Container technology promises to usher in the biggest step change in infrastructure economics since server virtualization.

By some estimates, customers are saving as much as 50% on infrastructure costs by switching from hosting cloud native applications in their own data centers to hosting containerized versions of those applications in a private, hybrid or public cloud.

Other key advantages of containerization include increased developer productivity, application portability, and business agility delivered through DevOps.
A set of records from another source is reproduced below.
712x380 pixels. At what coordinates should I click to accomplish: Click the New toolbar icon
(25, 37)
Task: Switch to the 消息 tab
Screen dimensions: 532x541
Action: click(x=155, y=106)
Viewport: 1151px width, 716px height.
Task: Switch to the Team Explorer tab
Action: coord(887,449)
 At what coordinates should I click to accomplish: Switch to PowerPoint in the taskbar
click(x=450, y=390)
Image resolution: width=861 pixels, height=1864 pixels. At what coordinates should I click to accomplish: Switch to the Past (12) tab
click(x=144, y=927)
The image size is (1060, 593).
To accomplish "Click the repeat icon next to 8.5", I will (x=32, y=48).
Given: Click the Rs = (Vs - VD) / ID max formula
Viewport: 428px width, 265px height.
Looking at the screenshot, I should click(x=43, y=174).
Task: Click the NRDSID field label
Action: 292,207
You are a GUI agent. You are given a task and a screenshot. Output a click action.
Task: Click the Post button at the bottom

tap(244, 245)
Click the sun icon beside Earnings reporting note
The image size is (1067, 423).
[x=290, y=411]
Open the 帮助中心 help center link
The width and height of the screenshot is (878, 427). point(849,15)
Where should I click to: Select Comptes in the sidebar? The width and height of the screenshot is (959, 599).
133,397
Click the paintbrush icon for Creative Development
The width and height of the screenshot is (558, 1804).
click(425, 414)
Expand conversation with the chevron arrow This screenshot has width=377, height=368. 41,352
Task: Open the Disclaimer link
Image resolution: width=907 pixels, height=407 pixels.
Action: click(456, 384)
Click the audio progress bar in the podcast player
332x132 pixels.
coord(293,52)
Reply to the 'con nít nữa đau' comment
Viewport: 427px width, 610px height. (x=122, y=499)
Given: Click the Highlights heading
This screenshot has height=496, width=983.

Industry analyst firm Gartner forecasts, “by 2023, more than 70% of global organizations will be running more than two containerized applications in production, up from less than 20% in 2019.” 1 The migration to containers is on track to create an $8.2 billion market by 2025, according to Grand View Research.

But all of this opportunity also comes with technical challenges. Deploying containers at scale across multiple cloud environments brings management and orchestration complexity that most IT teams do not have the skills to address. Of course, this is the type of automation challenge that we at Hitachi Vantara live for!

Kubernetes, the open source container management technology developed by Google has been a critical enabler of containerization. Hitachi Vantara already delivers infrastructure solutions that leverage the Kubernetes technology. However, container orchestration is a rapidly evolving market and we continue to invest in solutions that help IT and DevOps teams maximize their infrastructure advantage.

Today, I can share that Hitachi Vantara has acquired the assets of Kubernetes start-up Containership. Containership enables customers to easily deploy and manage Kubernetes clusters and containerized applications in public cloud, private cloud, and on-premise environments.

The software addresses critical cloud native application issues facing customers working with Kubernetes such as persistent storage support, centralized authentication, access control, audit logging, continuous deployment, workload portability, cost analysis, autoscaling, upgrades, and more.

Containership’s underlying technology – the Containership Kubernetes Engine – is a CNCF-certified Kubernetes distribution which enables the provisioning and ongoing maintenance of Kubernetes clusters on any major cloud provider.

We are pleased to have acquired this promising Kubernetes IP and look forward to working closely with the Kubernetes community as we integrate the technology across our portfolio.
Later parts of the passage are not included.